[EXERCISE GOAL] Extract the lines beginning at the one that holds "Where should I" and ending at the final line of the material below, keeping them exact and leaving out all pictures.

[SOURCE MATERIAL]

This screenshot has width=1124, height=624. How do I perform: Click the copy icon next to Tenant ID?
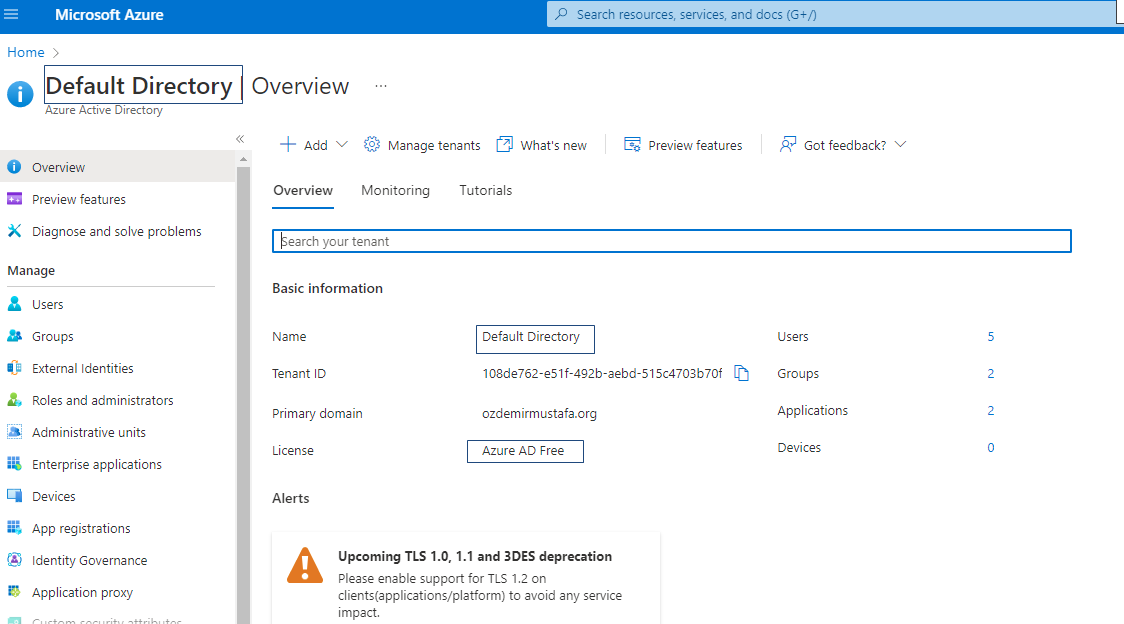742,372
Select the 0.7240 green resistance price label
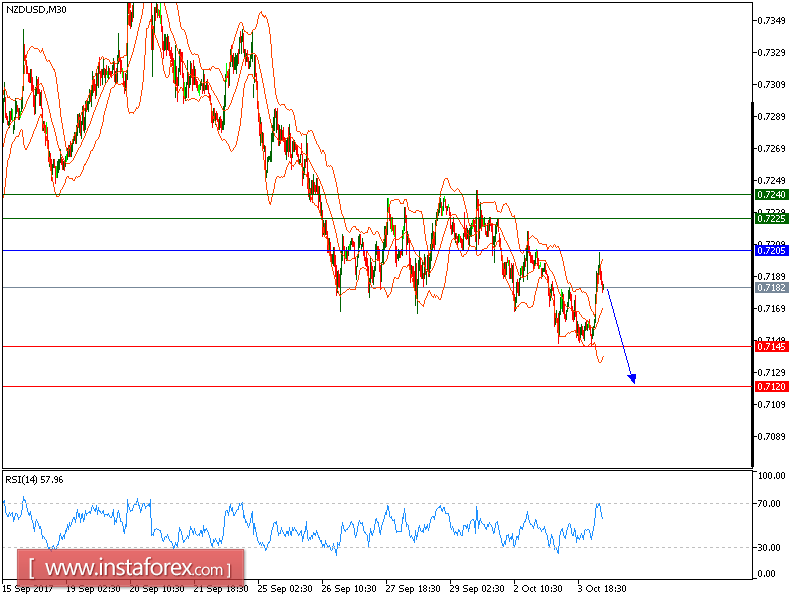The height and width of the screenshot is (600, 800). (773, 196)
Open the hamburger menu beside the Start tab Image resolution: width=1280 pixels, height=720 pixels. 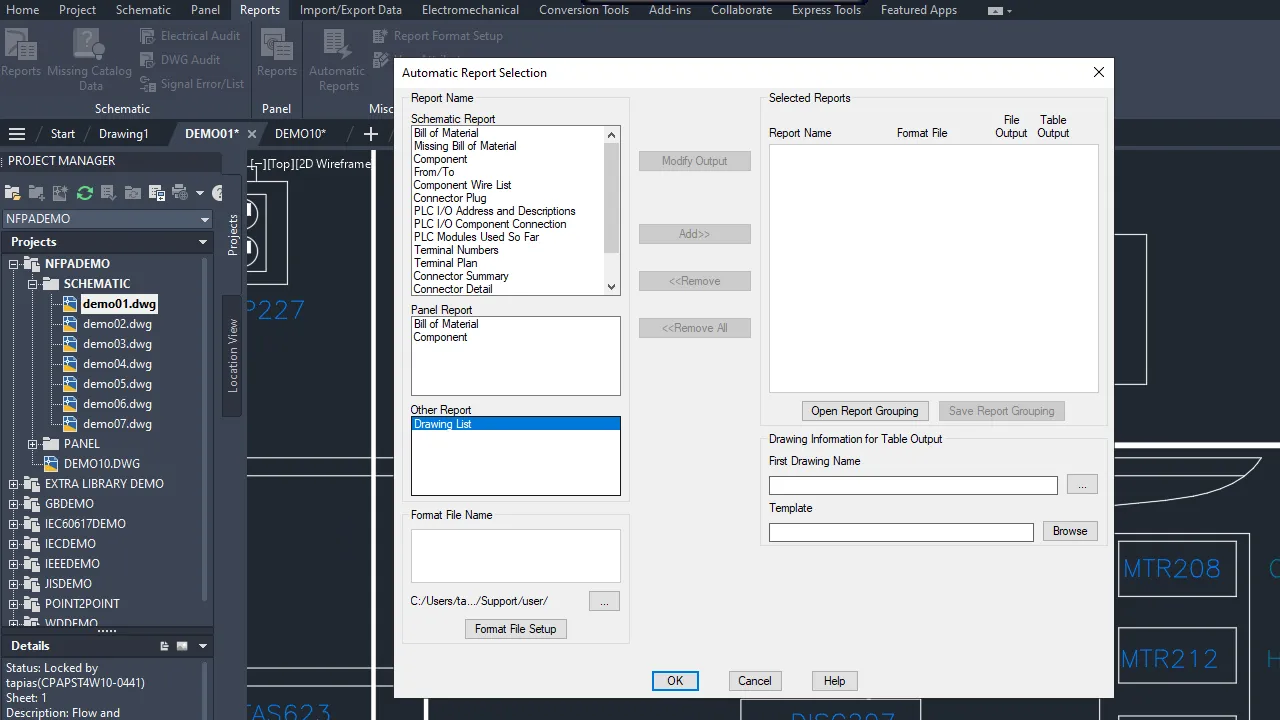click(x=17, y=134)
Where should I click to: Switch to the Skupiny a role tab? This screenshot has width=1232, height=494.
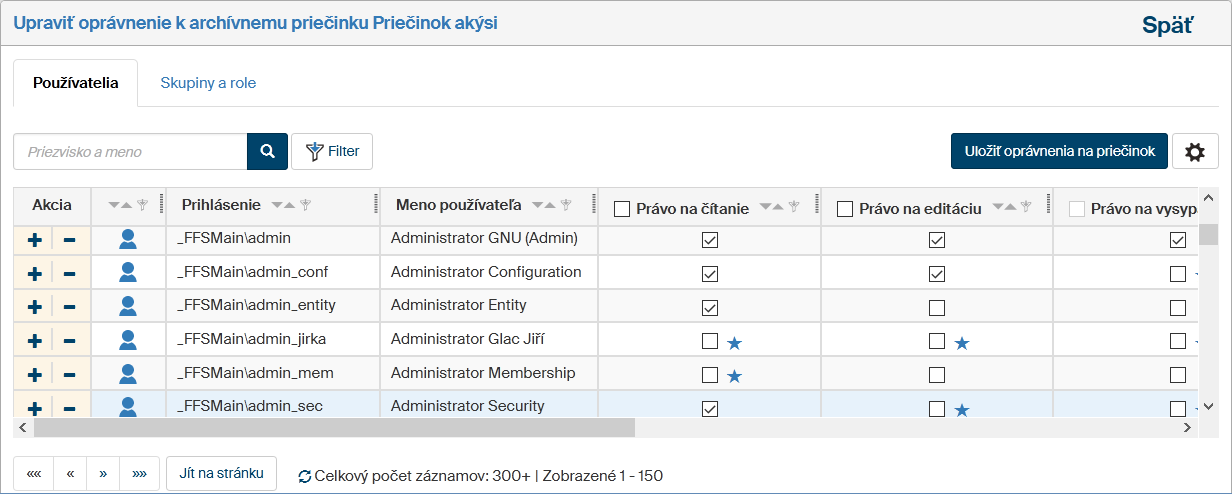click(x=208, y=83)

[EXERCISE RESPONSE]
Where should I click to: Switch to the Skupiny a role tab? This screenshot has width=1232, height=494.
click(x=208, y=83)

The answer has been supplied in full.